Conheci Virgínia ano passado em Milão quando, eu estando em Itália a estudos, ajudei minha mãe em seu Projeto Milano . Uma baiana pra lá de simpática e querida de Ilhéus... um exemplo de vida generosa. Passado o devido tempo, voltei ao Brasil. Minha mãe foi a Bahia a trabalho e encontrou Virgínia. Virgínia lembrou da minha paixão louca pela gastronomia e mandou-me um livro.

Ah!, na mesma hora, ontem, liguei para ela louco para agradecê-la por tal gentileza e lembrança daquele ítalo-paranaense. O livro chama-se "Receitas de Mãe Canô, O Sal é um Dom", por Mabel Velloso, irmã de Caetano Veloso e Maria Bethânia e também filha de Dona Canô.
É iniciado o livro, não somente de receitas, com a delicadeza infindável das palavras de Maria Bethânia. O livro é puro sentimento e simplicidade no seu trato com a gastronomia. Nos dispõe ipsis litteris as receitas com a palavras de Dona Canô... Explica-se também o porque do título; de origem quase cômica: "Certa vez, Bob copiou uma receita e, no final da ligação São Paulo x Santo Amaro, perguntou: "Mãe, e o sal? E veio a resposta temperada: "Ah! Meu filho, o sal é um dom". Justamente, o sal é um dom e Mãe Canô tem razão. Descobri esse [bendito] livro e agora não consigo não continuar a suculenta leitura. As fotos são um deleite. Verdadeiras poesias entre as também poesias, receitas. Farofas, aipins, moquecas, ovos, carnes, camarões, cebolas, sopas, galinhas mil, siri, ardidas pimentas... me incomodou a sensibilidade. Grato, Virgínia.

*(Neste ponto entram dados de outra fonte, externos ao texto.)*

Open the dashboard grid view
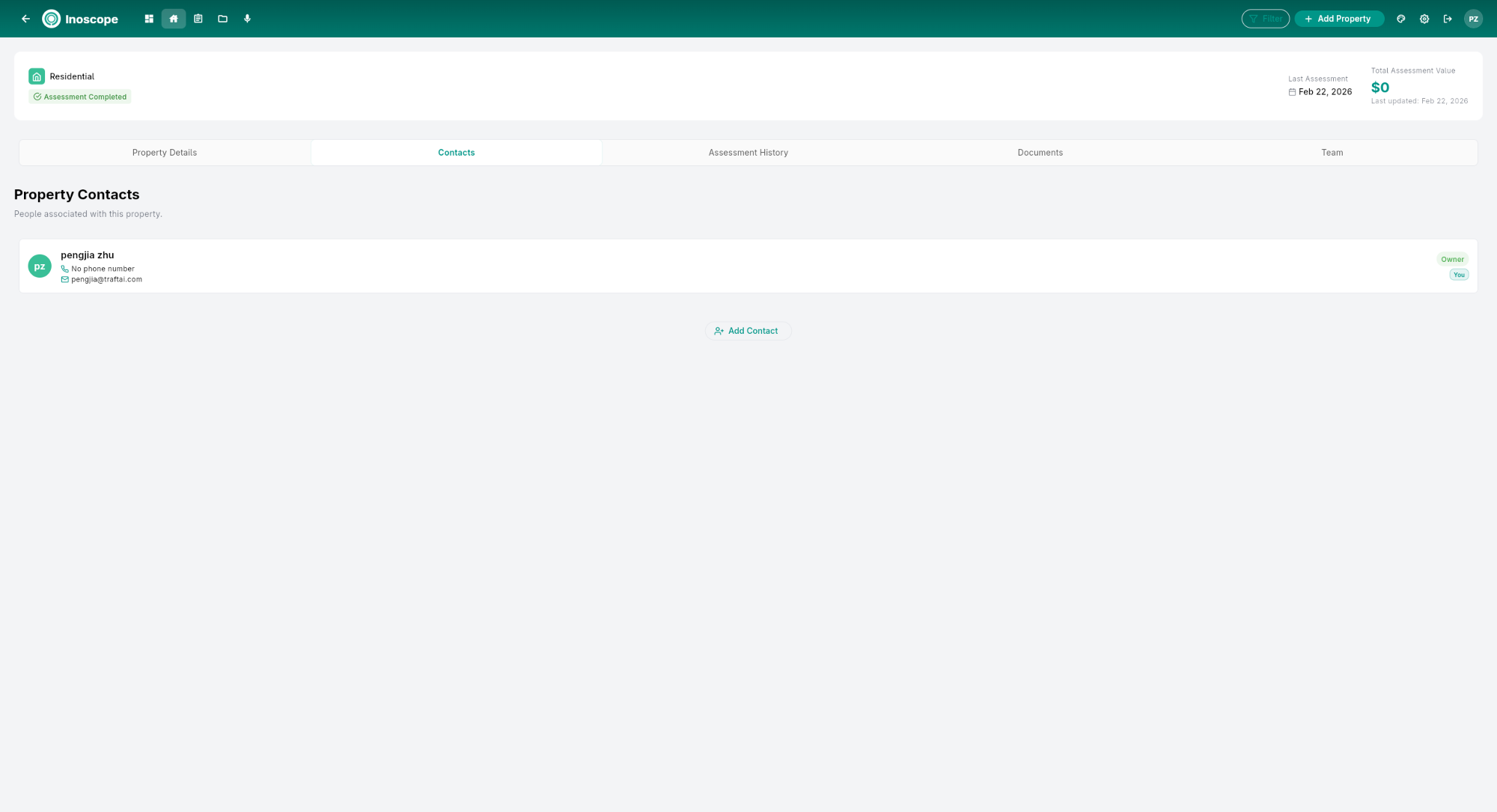 pyautogui.click(x=148, y=19)
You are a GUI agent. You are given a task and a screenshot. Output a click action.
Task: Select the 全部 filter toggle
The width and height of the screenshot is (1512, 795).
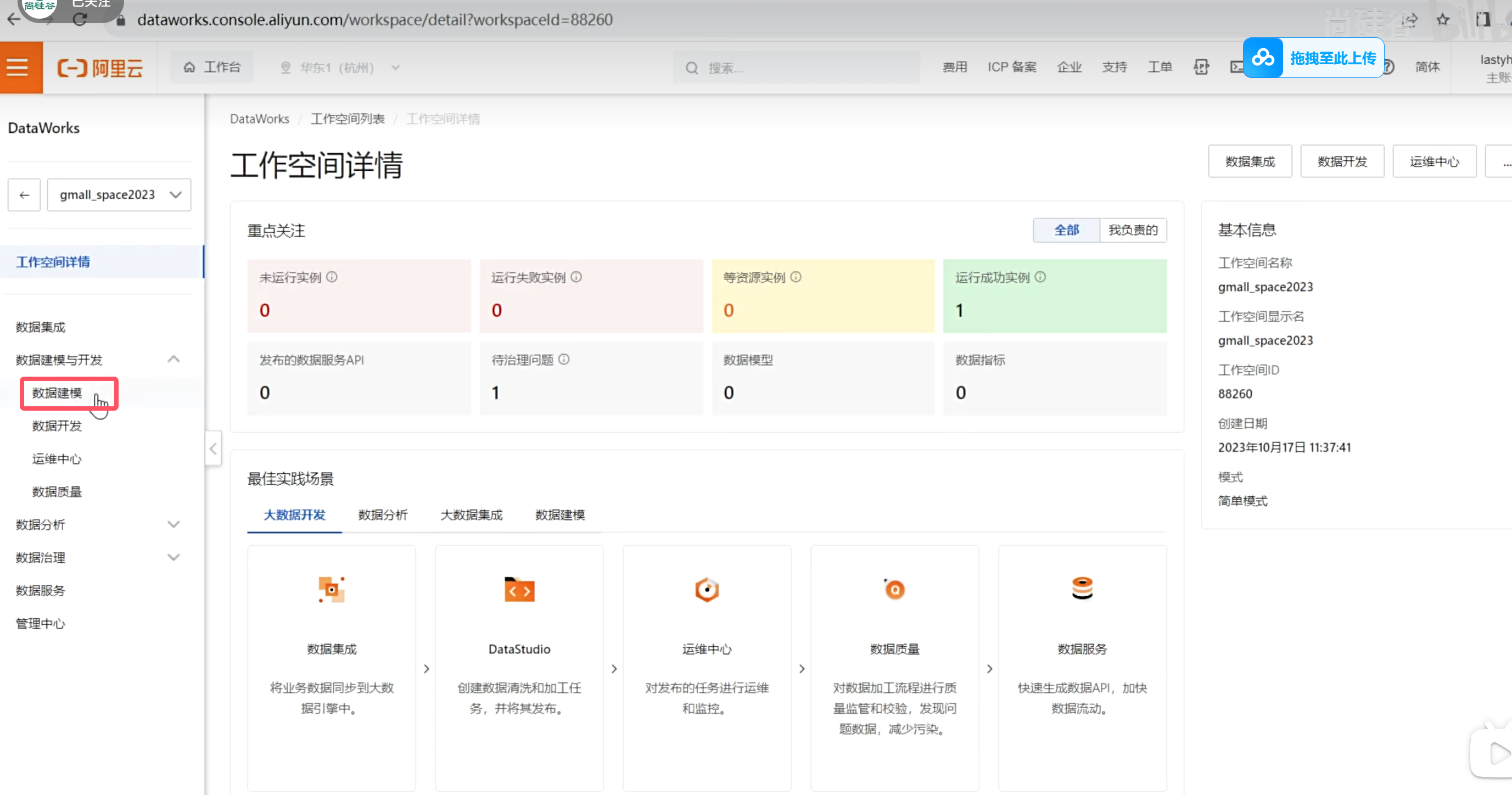point(1066,230)
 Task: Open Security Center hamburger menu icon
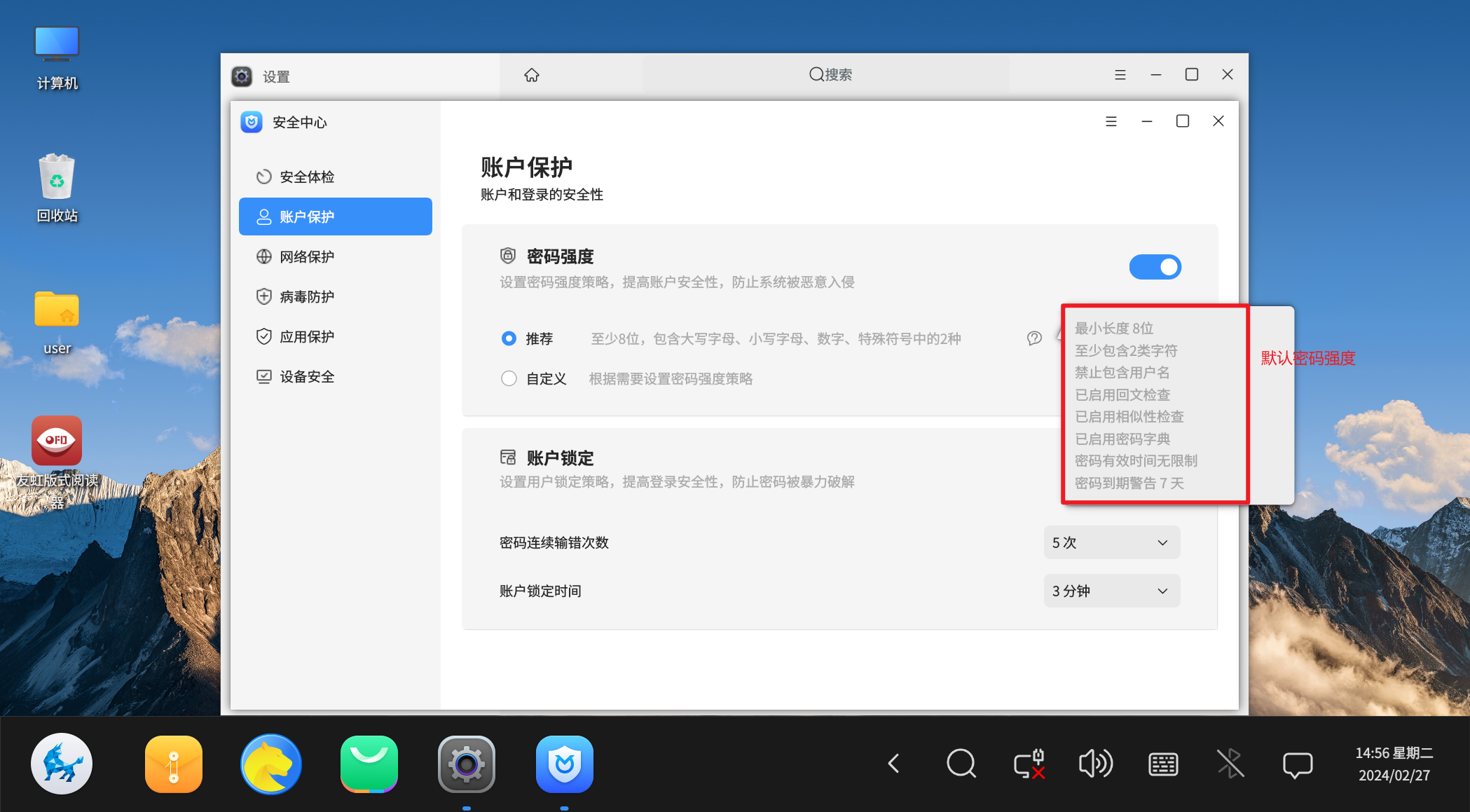1111,121
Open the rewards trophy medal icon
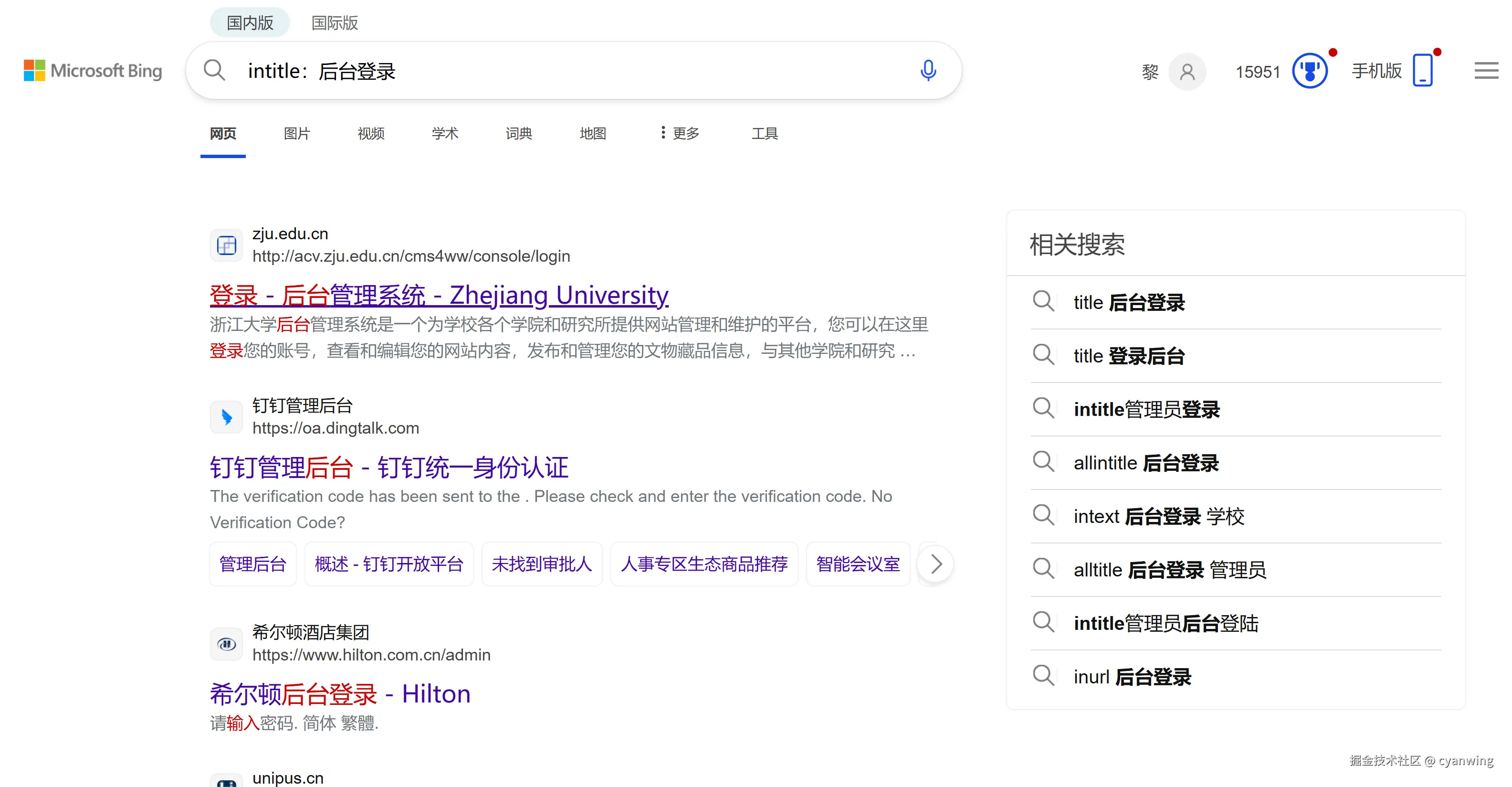Image resolution: width=1512 pixels, height=787 pixels. (x=1310, y=71)
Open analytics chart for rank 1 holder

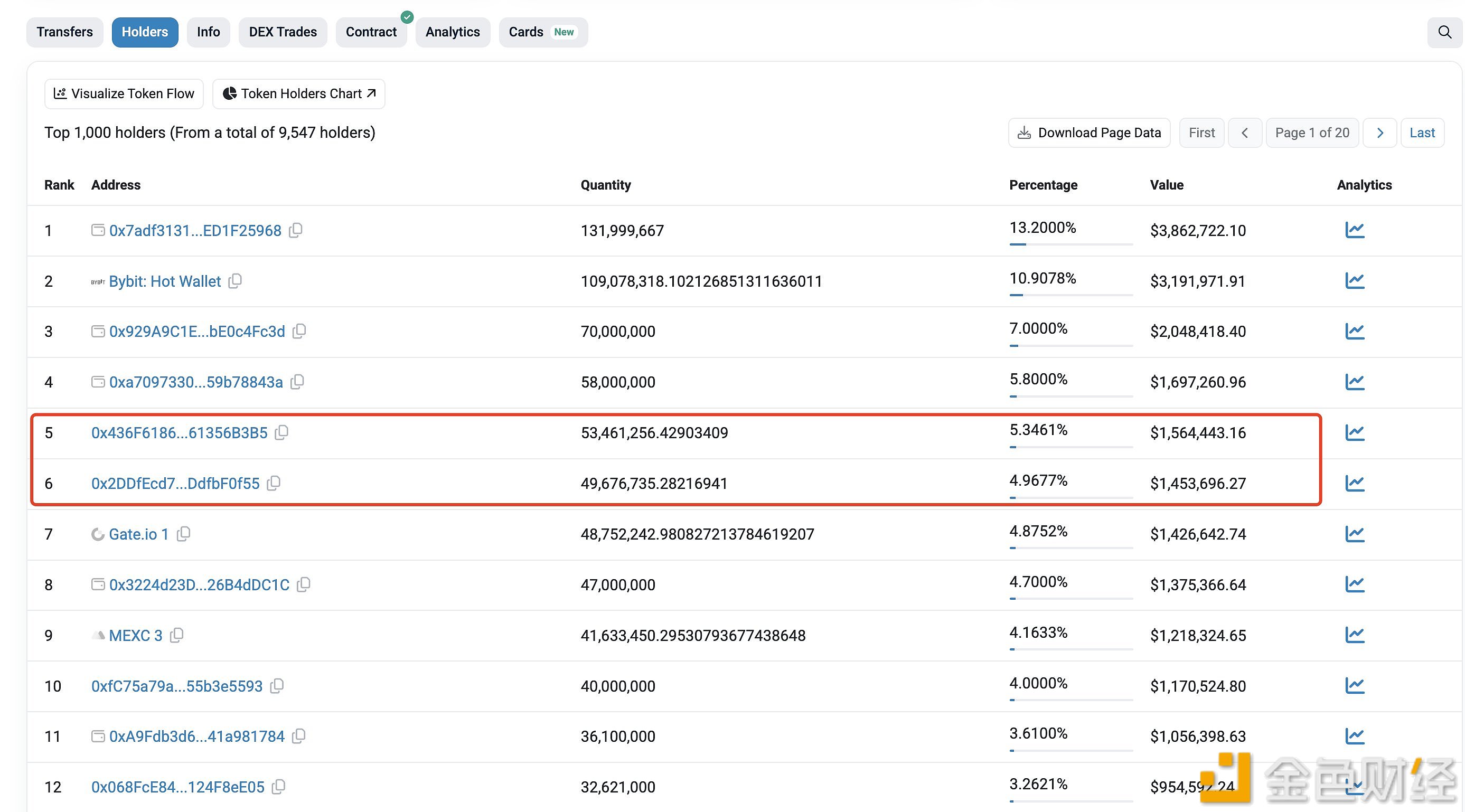[1355, 230]
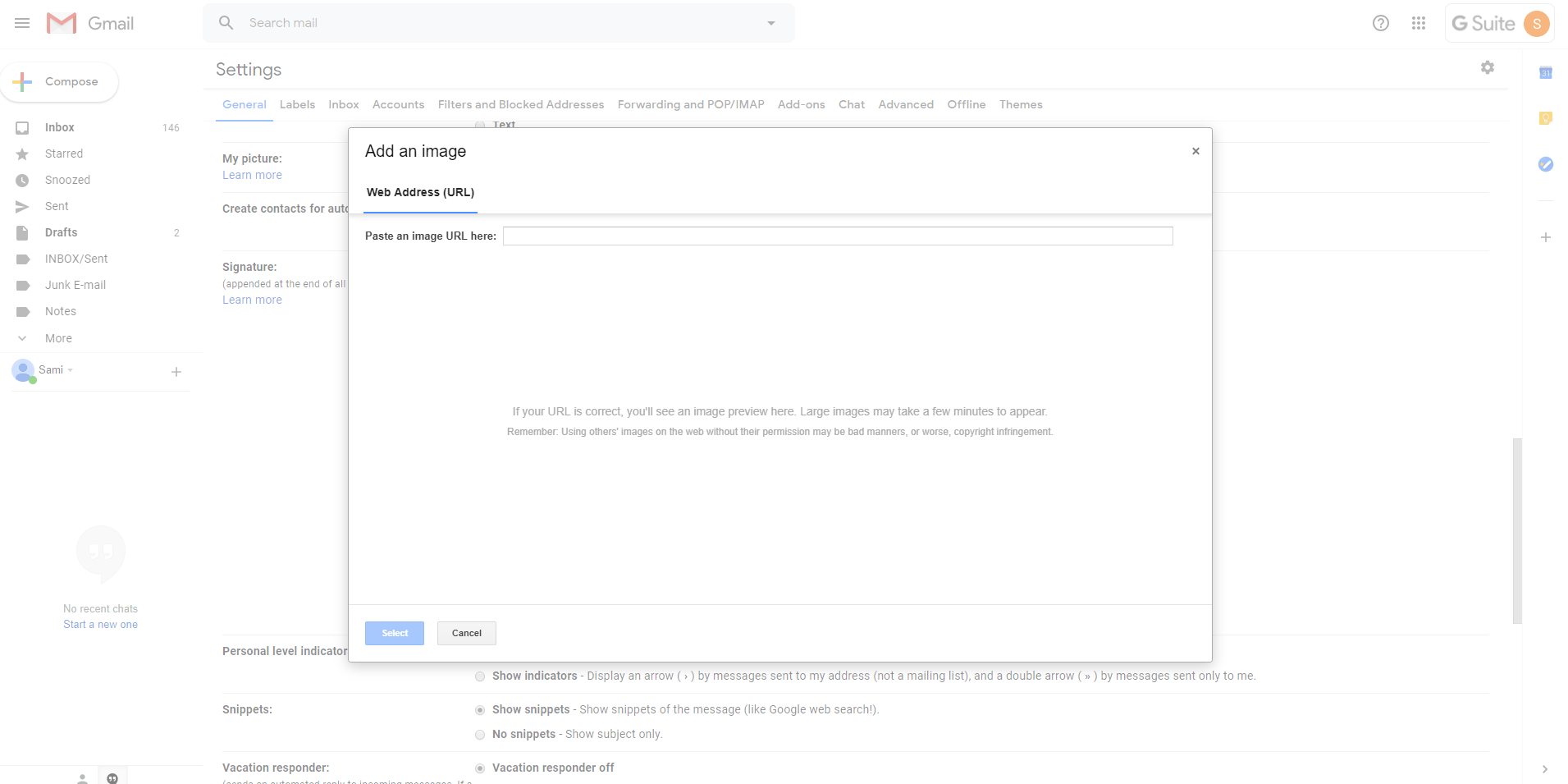Click the image URL input field
This screenshot has width=1568, height=784.
(x=837, y=236)
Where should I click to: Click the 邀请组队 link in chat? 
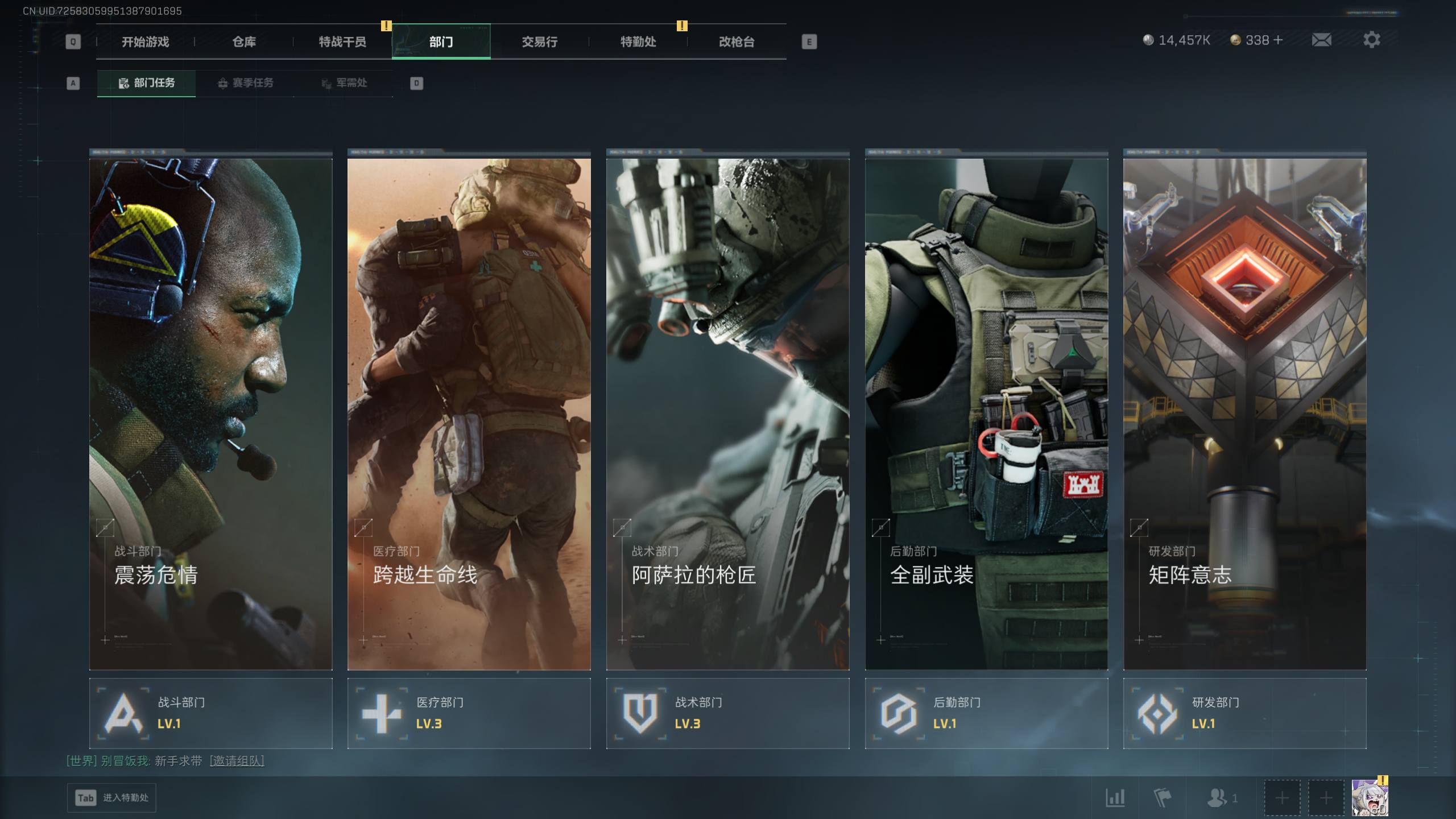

Me admirei pela homenageada com o livro. Que pessoa feita para amar e dar amor e carinho e cozinha e poesia. Canô, Canô, Canô...Talentos como Bethânia e Caetano é certo que vieram de uma tão temperada e baiana origem gastronômica. Que mãe! Que dona... novamente, obrigado, Virgínia. O livro me renderá muitos quilos e delicias juntos aos meu queridos. Espero também um dia cozinhar para você um belo barreado daquele que bem faço em dias a fio de dedicação e esmero. Fica aqui online o meu convite.